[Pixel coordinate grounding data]
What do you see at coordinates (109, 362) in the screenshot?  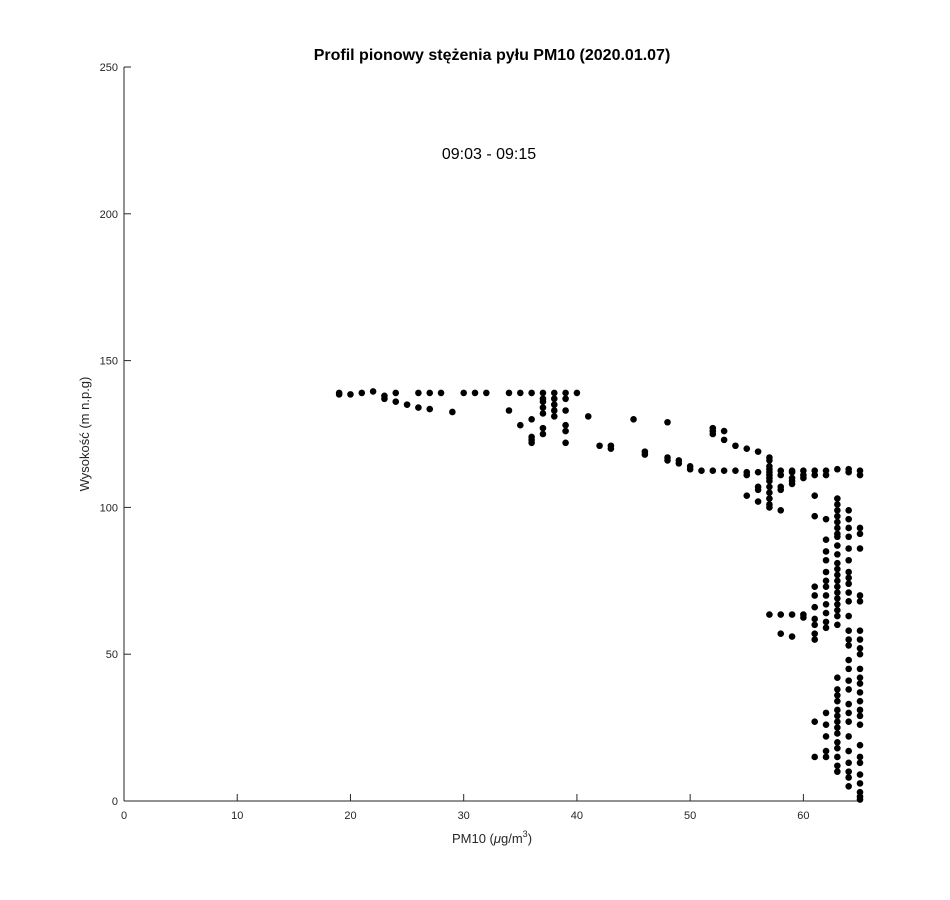 I see `y-tick-label: 150` at bounding box center [109, 362].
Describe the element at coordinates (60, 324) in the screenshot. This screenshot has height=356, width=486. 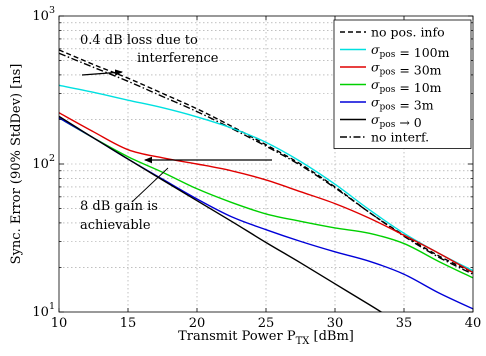
I see `x-tick-label: 10` at that location.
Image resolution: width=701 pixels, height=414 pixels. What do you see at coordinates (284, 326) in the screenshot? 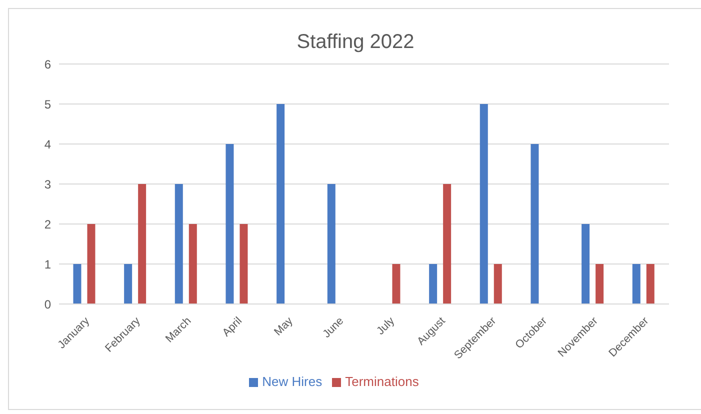
I see `x-tick-label: May` at bounding box center [284, 326].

• [What you should do]: Copy out the part of the entries that opens with the line containing "Describe the element" and closes with the last line of the entries, without the pictures.

• [Output]:
Describe the element at coordinates (60, 324) in the screenshot. This screenshot has height=356, width=486. 
I see `x-tick-label: 10` at that location.
Image resolution: width=701 pixels, height=414 pixels. What do you see at coordinates (284, 326) in the screenshot? 
I see `x-tick-label: May` at bounding box center [284, 326].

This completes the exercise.